Assuming that actin filaments are present in solution at time zero, determine if there will be a net increase or decrease in the length of the filaments over time under the following conditions:

a) 1.0 \(\mu\)M actin monomers

\[\mathbf{\dfrac{dn^{+}}{dt}=11.6\cdot 1-1.4=+10.2\: sec^{-1}}\]

\[\mathbf{\dfrac{dn^{-}}{dt}=1.3\cdot 1-0.8=+0.5\: sec^{-1}}\]

\[\mathbf{net=10.7\: sec^{-1},\underline{\: net\: increase}}\]

b)  0.5 \(\mu\)M actin monomers

\[\mathbf{\dfrac{dn^{+}}{dt}=11.6\cdot 0.5-1.4=+4.4\: sec^{-1}}\]

\[\mathbf{\dfrac{dn^{-}}{dt}=1.3\cdot 0.5-0.8=-0.15\: sec^{-1}}\]

\[\mathbf{net=4.25\: sec^{-1},\: \underline{net\: increase}}\]

c)  0.1 \(\mu\)M actin monomers

\[\mathbf{\dfrac{dn^{+}}{dt}=11.6\cdot 0.1-1.4=-0.24\: sec^{-1}}\]

\[\mathbf{\dfrac{dn^{-}}{dt}=1.3\cdot 0.1-0.8=-0.67\: sec^{-1}}\]

\[\mathbf{net=-0.91\: sec^{-1},\: \underline{net\: decrease}}\]

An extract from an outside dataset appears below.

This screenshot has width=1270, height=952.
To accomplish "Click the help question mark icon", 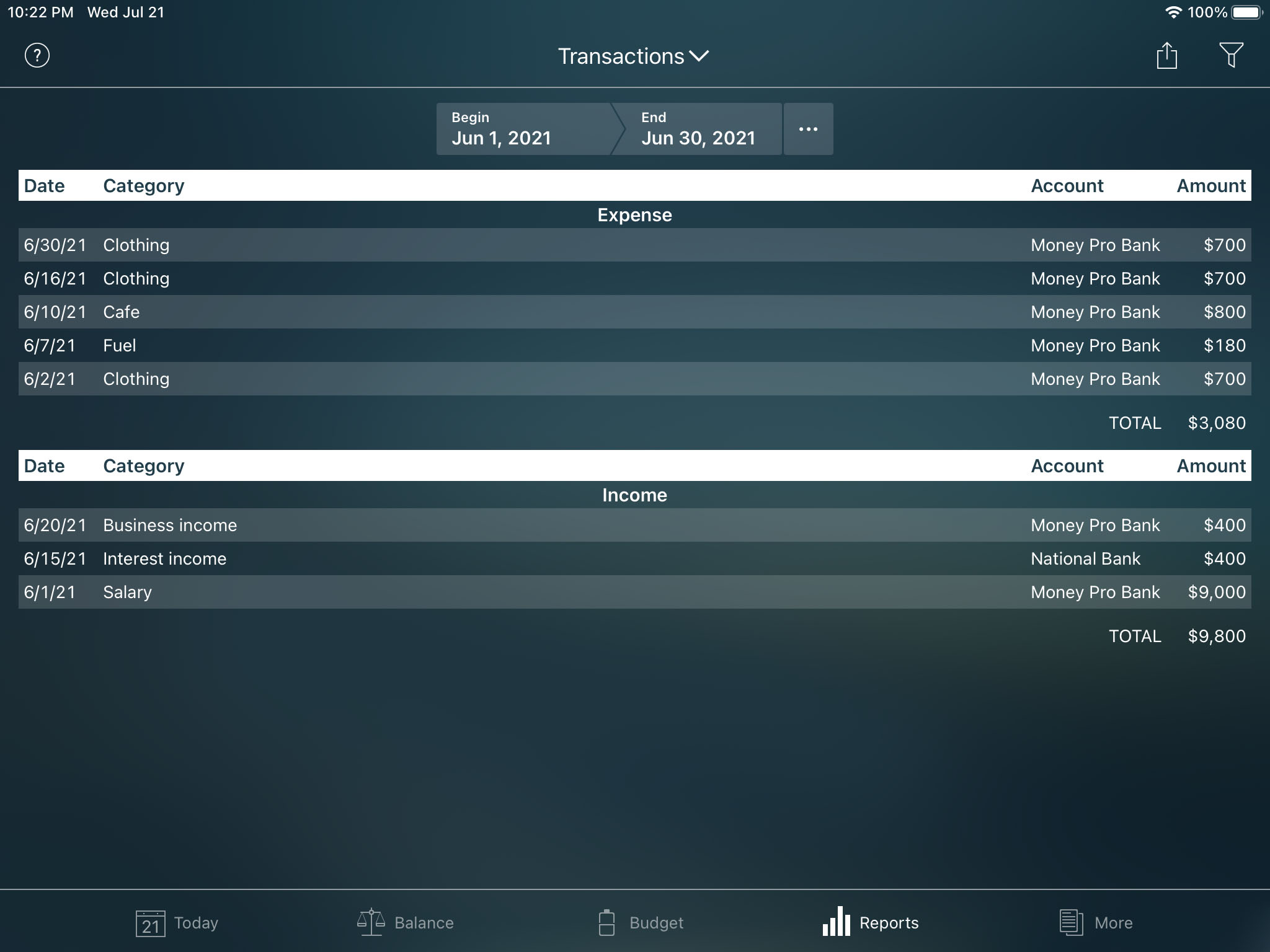I will 38,55.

d)  Which, if any of the above answers would be changed if all of the actin filaments present at the beginning of the experiment are modified so that no subunit addition or loss can occur from their minus ends?

No change, a and b still positive, c still negative

 

15.  The compound tosyl-phenylalaninechloromethyl ketone (TPCK, below) is an affinity ligand for chymotrypsin.

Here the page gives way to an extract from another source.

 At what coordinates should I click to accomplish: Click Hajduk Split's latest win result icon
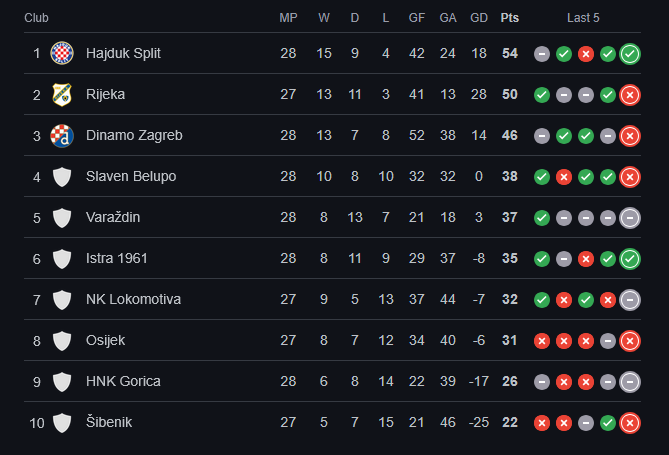pos(630,53)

a)  (10) Draw the structure of a similar affinity ligand that would be appropriate for trypsin.

Replace “Y” with “K” or “R”.

 

b)  (8) How would you test the affinity ligand you have drawn to see if it has the desired properties?

Add it to a sample of trypsin and compare the activity of this sample to a control sample without added "inhibitor" (by testing for ability to digest a protein or peptide).  Inhibition would be a first indication that the reagent worked.  Next, a sample of trypsin + inhibitor could be hydrolyzed and the hydrolysate could be analyzed to see if an amino acid had been modified by attachment of the inhibitor molecule.

 

16. 

a) What forces and interactions are responsible for binding the substrate of chymotrypsin to the active site.  Explain.

Primarily hydrogen bonds and hydrophobic interactions.  The substrate polypeptide chain is held in a groove on the surface of chymotrypsin by a series of hydrogen bonds in a structure resembling an anti-parallel \(\beta\)-pleated sheet.  The aromatic residue of the substrate polypeptide where the chymotrypsin will cleave is held in the "hydrophobic pocket" by hydrophobic interactions to position the substrate properly for cleavage.

b)  Give an example of a change in the substrate binding site of chymotrypsin (as in a mutation which results in one amino acid being substituted for another) that would alter how tightly the enzyme binds substrate.  Indicate whether it would increase or decrease the affinity of the enzyme for substrate.

A hydrophobic amino acid in the hydrophobic pocket could be replaced by a charged AA.  This would reduce the binding of the substrate. (one example of many possible)

c) Give an example as in b) except that the mutation would change the activity of the enzyme but not binding.  Explain your answer.

The Asp in the catalytic triade could be replced by a Glu.  This would change the position of the acid group, reducing the catalytic activity of the enzyme.  The \(\mathrm{k_{cat}}\) would be decreased, but the \(\mathrm{K_{m}}\) would not necessarily change.